-- Page excerpt follows --

The Knowledge Flow plugin is an enterprise edition tool that allows entire data mining processes to be run as part of a Kettle (PDI) ETL transformation. There are a number of use cases for combining ETL and data mining, such as:

  • Scheduled, automatic batch training/refreshing of predictive models
  • Including data mining results in reports
  • Access to data mining data pre-processing techniques in ETL transformations

Training/refreshing of predictive models is the application described in this document and, when combined with the Weka Scoring plugin for deploying predictive models, can provide a fully automated predictive analytics solution.

2 Requirements

The Knowledge Flow plugin requires Kettle 4.x and Weka 3.6 or higher.

3 Installation

Before starting Kettle's Spoon UI, the Knowledge Flow Kettle plugin must be installed in either the plugins/steps directory in your Kettle distribution or in $HOME/.kettle/plugins/steps. Simply unpack the "pdi-knowledgeflow-plugin-ee-deploy.zip" file in plugins/steps.

The Knowledge Flow Kettle plugin also requires a small plugin to be installed in the Weka Knowledge Flow application. This plugin provides a special data source component for the Weka Knowledge Flow that accepts incoming data sets from Kettle.

For Weka >= 3.7.2

Use Weka's built-in package manager (GUIChooser-->Tools) to install the package "kfKettle."

For Weka 3.6.x - 3.7.0

Unpacking the "pdi-knowledgeflow-plugin-ee-deploy.zip" file creates a "KFDeploy" directory and a "KettleInject" directory in the plugins/steps directory of your Kettle installation. Move the "KettleInject" directory to $HOME/.knowledgeFlow/plugins. If the $HOME/.knowledgeFlow/plugins directory does not exist, you will need to create it manually.

Once installed correctly, you will find the Kettle Knowledge Flow step in the "Transform" folder in the Spoon user interface.


4 Using the Knowledge Flow Plugin

As a simple example, we will use the Knowledge Flow step to create and export a predictive model for the "pendigits.csv"data set (SampleDataAndDocs.zip). This data set is also used in the "Using the Weka Scoring Plugin"documentation.

4.1 Create a Simple Transformation 

First construct a simple Kettle transformation that links a CSV input step to the Knowledge Flow step. Next configure the input step to load the "pendigits.csv" file. Make sure that the Delimiter text box contains a "," and then click "Get Fields" to make the CSV input step analyze a few lines of the file and determine the types of the fields. Also make sure that the "Lazy conversion" checkbox is unselected (see the "Tips and Tricks" section of Using the Weka Scoring Plugin for more information).

-- Page excerpt concluded --
-- Dataset excerpt follows --

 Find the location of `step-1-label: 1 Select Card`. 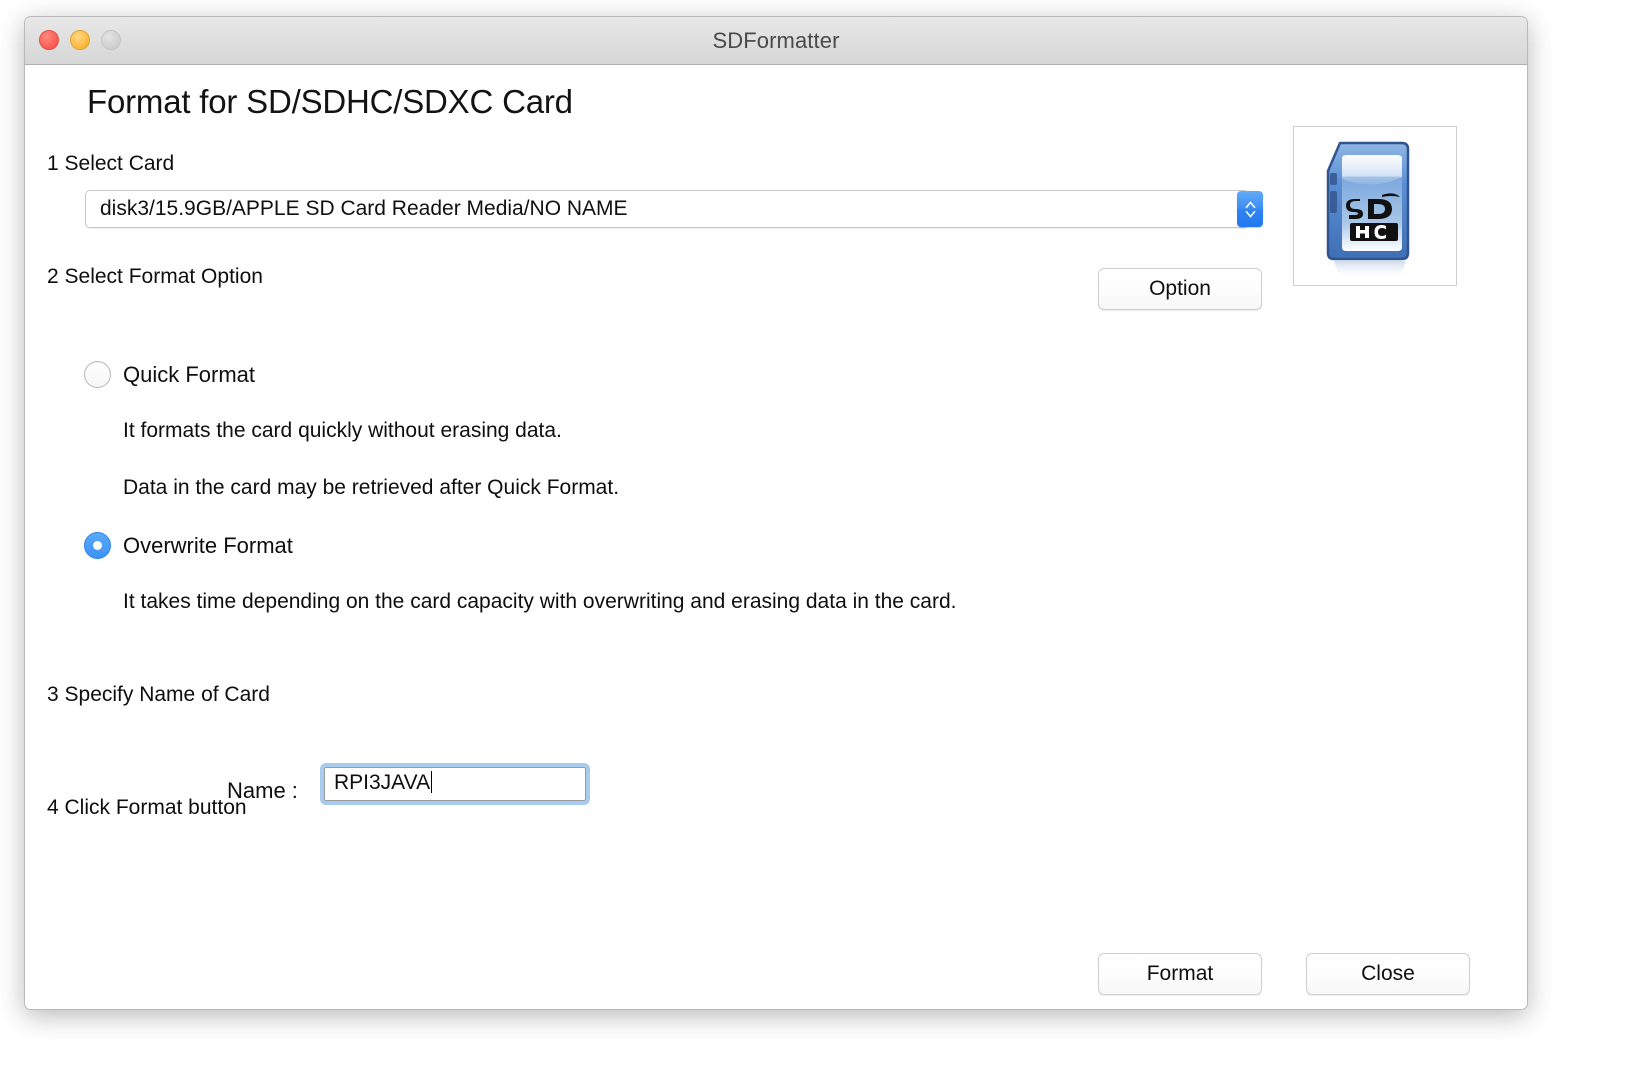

-- Dataset excerpt concluded --

■ Tasks to complete ■
[1] From the Knowledge Flow plugin documentation, write out verbatim the part that opens with the words containing "4 Using the" and closes with "for more information).".
[2] According to the Knowledge Flow plugin documentation, which versions of Kettle and Weka does the plugin require?
[3] List every use case for combining ETL and data mining that the Knowledge Flow plugin documentation names.

■ Answers by item number ■
[1]
4 Using the Knowledge Flow Plugin

As a simple example, we will use the Knowledge Flow step to create and export a predictive model for the "pendigits.csv"data set (SampleDataAndDocs.zip). This data set is also used in the "Using the Weka Scoring Plugin"documentation.

4.1 Create a Simple Transformation 

First construct a simple Kettle transformation that links a CSV input step to the Knowledge Flow step. Next configure the input step to load the "pendigits.csv" file. Make sure that the Delimiter text box contains a "," and then click "Get Fields" to make the CSV input step analyze a few lines of the file and determine the types of the fields. Also make sure that the "Lazy conversion" checkbox is unselected (see the "Tips and Tricks" section of Using the Weka Scoring Plugin for more information).

[2] The plugin requires Kettle 4.x and Weka 3.6 or higher.

[3]
- Scheduled, automatic batch training/refreshing of predictive models
- Including data mining results in reports
- Access to data mining data pre-processing techniques in ETL transformations